When he took office last year, Dean of the Faculty William C. Kirby pledged to increase the size of the faculty by 10 percent over the next 10 years.
Summers said a second option for undergraduate housing in Allston—building three Houses to replace those currently in the Radcliffe Quad—also would require far more discussion.
“I have heard people say that it would make a more integrated campus, a more integrated Harvard Square area,” he said. “But whether that’s a good idea or not a good idea—at this point there are certainly many, many questions of cost associated with it.”
Moving the Quad was a possibility discussed by the University Physical Planning Committee, the Allston planning group that presidential adviser Dennis F. Thompson led. That committee considered land adjacent to the river where College athletic buildings are currently situated as a possible location for new Houses.
Though the announcement this fall may not address the question of undergraduate housing, it is likely to kick-off an intensified debate on the equally thorny question of what sciences could be built in Allston.

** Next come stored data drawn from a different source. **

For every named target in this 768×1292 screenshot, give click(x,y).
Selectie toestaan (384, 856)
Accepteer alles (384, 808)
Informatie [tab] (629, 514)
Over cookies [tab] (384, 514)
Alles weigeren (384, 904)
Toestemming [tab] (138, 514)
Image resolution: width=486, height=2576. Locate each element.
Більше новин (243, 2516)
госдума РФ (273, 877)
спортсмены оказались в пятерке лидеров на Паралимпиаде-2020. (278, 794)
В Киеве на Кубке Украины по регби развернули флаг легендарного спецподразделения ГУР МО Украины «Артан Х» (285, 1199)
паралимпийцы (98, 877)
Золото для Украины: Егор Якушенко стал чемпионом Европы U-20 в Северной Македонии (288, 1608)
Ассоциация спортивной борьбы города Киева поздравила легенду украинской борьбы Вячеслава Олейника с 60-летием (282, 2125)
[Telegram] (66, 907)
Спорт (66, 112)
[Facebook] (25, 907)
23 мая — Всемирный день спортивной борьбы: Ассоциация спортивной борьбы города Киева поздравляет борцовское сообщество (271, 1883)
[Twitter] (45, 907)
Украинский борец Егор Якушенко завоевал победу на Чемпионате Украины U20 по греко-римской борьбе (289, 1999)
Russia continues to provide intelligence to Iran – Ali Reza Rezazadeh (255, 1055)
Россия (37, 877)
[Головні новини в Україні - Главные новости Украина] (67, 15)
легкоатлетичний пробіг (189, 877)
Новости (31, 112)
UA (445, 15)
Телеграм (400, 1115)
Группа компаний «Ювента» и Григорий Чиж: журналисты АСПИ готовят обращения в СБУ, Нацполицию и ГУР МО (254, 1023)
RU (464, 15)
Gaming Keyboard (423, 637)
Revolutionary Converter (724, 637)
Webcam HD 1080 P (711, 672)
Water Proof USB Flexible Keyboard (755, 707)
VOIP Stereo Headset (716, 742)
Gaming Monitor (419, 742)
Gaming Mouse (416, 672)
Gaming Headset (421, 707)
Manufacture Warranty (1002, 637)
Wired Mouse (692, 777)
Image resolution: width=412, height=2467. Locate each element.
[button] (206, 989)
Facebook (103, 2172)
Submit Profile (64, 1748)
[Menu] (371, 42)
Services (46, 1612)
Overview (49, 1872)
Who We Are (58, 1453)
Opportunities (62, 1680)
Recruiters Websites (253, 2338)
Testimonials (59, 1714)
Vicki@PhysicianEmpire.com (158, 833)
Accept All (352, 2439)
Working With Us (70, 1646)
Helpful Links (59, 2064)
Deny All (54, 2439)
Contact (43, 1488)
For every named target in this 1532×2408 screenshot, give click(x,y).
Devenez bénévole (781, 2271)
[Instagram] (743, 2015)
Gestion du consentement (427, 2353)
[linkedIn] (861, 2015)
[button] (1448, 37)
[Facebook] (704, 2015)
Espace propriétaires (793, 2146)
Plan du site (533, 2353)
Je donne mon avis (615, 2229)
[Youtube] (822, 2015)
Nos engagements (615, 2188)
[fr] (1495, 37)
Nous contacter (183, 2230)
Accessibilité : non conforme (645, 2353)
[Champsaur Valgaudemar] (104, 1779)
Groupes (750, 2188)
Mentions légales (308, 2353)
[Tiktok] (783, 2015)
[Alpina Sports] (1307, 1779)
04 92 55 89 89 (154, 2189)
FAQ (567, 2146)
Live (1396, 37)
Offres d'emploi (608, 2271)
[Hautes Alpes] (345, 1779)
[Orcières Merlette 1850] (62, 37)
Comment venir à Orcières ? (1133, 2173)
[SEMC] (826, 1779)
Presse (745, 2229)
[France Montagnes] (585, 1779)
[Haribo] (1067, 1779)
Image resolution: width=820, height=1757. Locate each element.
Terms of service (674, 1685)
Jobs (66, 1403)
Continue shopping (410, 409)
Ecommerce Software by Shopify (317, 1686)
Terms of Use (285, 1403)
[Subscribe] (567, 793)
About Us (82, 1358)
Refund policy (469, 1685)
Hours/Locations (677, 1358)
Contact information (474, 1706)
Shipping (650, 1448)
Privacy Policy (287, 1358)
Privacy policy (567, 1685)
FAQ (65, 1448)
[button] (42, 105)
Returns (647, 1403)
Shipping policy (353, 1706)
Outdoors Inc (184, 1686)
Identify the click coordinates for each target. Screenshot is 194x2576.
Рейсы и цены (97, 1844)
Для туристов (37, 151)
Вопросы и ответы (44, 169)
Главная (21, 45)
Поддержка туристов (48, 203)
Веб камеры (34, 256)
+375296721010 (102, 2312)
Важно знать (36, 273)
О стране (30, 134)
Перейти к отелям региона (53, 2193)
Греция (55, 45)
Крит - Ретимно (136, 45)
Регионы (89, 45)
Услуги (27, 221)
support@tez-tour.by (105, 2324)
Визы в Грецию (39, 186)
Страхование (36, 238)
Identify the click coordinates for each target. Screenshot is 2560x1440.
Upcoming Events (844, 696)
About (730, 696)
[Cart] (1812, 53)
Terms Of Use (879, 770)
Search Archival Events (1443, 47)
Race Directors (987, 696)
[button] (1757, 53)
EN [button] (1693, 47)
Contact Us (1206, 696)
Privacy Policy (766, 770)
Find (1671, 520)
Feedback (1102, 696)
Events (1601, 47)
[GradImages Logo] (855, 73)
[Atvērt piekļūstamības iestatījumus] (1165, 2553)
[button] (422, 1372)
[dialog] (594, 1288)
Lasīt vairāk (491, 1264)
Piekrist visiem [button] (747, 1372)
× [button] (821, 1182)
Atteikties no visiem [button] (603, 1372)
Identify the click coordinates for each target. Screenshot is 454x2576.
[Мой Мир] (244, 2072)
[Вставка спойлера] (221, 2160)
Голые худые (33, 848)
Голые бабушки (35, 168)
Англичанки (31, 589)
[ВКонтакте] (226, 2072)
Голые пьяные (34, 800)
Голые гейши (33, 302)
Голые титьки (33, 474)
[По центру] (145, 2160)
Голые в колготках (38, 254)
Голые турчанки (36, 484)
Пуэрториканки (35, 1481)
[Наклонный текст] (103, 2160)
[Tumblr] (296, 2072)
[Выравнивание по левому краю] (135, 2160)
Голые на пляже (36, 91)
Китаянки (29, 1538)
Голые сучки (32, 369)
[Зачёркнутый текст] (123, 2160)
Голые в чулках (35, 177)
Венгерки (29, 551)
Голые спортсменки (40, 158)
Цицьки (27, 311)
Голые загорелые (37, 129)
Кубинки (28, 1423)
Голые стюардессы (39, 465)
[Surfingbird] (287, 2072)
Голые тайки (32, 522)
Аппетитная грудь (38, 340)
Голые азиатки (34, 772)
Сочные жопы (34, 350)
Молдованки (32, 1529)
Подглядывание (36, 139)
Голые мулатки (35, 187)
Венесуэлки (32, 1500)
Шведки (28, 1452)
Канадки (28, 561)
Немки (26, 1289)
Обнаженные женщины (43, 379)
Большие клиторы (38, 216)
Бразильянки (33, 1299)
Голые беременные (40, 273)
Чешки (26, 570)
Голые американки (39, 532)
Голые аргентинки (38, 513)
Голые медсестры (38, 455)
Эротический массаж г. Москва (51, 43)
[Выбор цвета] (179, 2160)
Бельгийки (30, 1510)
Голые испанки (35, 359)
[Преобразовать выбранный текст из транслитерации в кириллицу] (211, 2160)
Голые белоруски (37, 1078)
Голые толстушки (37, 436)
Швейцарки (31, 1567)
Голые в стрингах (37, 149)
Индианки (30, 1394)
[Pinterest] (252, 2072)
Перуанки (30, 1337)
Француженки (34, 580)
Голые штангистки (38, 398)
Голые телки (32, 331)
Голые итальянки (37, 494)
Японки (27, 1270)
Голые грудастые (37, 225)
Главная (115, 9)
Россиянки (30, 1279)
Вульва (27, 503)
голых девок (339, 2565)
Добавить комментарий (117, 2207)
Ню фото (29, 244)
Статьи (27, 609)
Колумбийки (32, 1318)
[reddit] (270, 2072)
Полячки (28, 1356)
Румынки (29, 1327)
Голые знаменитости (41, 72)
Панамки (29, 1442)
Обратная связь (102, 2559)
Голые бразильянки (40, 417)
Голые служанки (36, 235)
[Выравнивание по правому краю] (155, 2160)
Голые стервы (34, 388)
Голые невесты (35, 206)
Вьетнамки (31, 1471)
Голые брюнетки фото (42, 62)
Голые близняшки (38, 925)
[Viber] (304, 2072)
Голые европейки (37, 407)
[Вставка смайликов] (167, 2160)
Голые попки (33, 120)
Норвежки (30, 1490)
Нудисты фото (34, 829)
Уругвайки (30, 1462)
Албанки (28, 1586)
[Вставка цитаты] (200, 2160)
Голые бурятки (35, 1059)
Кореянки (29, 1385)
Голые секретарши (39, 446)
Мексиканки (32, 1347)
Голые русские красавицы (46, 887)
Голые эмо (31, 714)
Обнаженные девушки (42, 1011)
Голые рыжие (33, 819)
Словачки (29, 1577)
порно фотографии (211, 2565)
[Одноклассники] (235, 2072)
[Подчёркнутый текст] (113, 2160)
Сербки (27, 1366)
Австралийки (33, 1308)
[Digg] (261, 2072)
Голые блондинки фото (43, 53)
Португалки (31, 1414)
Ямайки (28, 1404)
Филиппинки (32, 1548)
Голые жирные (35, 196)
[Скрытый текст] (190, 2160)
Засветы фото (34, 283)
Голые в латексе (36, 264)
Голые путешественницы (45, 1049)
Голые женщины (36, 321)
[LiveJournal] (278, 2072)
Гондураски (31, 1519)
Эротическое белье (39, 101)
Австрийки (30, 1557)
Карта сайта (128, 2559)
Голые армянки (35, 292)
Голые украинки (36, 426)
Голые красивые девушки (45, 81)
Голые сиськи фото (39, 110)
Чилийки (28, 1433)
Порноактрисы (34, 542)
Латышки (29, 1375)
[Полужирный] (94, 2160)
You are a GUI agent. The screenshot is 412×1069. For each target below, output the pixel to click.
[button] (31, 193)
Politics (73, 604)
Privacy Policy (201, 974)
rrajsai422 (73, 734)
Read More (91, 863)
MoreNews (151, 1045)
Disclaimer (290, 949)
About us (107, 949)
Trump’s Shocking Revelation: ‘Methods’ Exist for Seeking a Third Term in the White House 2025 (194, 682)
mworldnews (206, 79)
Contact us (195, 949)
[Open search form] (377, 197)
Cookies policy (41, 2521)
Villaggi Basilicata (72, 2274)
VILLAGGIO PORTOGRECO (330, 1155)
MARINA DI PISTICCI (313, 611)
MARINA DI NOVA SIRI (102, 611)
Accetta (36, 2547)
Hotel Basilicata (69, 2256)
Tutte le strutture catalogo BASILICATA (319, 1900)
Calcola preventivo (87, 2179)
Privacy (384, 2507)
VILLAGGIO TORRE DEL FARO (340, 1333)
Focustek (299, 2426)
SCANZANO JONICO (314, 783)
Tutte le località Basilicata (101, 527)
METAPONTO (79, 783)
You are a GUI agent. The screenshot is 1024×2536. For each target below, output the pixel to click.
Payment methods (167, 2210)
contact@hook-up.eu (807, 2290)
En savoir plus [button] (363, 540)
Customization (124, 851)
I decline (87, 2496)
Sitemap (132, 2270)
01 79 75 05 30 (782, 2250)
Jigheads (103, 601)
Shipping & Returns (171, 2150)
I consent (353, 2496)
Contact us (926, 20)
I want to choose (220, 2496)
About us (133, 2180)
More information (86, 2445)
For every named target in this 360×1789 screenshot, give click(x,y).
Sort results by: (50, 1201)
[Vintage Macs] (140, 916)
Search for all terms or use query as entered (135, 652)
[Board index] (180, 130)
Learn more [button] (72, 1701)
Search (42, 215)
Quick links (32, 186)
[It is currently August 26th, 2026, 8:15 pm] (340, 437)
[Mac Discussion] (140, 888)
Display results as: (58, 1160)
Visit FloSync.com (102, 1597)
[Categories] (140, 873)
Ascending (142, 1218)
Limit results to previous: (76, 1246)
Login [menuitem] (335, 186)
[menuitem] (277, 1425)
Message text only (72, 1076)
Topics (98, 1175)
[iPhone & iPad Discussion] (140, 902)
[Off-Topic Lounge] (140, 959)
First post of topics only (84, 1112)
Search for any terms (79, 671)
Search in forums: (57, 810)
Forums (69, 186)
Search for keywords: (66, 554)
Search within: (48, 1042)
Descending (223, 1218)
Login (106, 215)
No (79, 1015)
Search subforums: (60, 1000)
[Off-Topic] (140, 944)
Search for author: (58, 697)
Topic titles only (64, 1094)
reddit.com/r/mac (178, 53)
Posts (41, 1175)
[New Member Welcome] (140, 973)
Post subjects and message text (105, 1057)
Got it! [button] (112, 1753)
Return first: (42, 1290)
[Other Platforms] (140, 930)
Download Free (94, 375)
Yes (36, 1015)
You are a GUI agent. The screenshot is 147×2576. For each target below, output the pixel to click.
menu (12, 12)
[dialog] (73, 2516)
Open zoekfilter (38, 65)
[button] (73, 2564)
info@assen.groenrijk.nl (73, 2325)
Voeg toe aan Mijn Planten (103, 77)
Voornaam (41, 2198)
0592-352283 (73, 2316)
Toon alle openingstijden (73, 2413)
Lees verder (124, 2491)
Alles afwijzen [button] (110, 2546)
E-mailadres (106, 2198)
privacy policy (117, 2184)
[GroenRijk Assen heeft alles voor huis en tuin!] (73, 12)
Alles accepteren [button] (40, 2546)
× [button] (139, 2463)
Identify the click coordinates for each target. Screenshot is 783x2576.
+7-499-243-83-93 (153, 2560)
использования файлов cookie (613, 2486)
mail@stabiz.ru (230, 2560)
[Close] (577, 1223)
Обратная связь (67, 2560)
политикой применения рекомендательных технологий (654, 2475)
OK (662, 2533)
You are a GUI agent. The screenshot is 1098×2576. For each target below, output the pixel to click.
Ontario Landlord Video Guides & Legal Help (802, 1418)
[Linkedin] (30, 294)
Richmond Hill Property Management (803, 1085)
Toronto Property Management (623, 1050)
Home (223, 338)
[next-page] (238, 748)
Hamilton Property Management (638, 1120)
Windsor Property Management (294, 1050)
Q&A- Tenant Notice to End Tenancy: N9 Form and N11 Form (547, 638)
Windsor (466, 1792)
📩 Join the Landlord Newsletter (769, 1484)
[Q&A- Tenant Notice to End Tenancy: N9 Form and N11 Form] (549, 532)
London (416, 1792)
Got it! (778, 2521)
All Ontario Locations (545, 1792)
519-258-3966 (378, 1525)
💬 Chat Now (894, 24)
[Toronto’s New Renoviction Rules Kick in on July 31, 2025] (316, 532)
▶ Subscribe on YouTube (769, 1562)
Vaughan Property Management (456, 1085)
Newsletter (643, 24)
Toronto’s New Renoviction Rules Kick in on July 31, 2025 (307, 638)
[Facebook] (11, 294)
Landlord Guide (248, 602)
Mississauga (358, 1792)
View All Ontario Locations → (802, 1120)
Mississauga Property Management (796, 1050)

David A. Zewinski ’76, a FAS planner, has said that life sciences will likely move, and Summers himself, though publicly noncommittal, questioned Friday whether there is space for FAS science to expand in Cambridge.
Asked whether some FAS science would inevitably have to move to Allston, he said, “I do think there are very important long-run issues for the University to ensure we have very substantial space for science building and scientific laboratory space, and we need to recognize the realities of the planning.”
Once a “focus” is announced this fall, Summers said, Harvard will be able to undertake more extensive financial, architectural and academic analyses of the viability of moving any specific part of the University.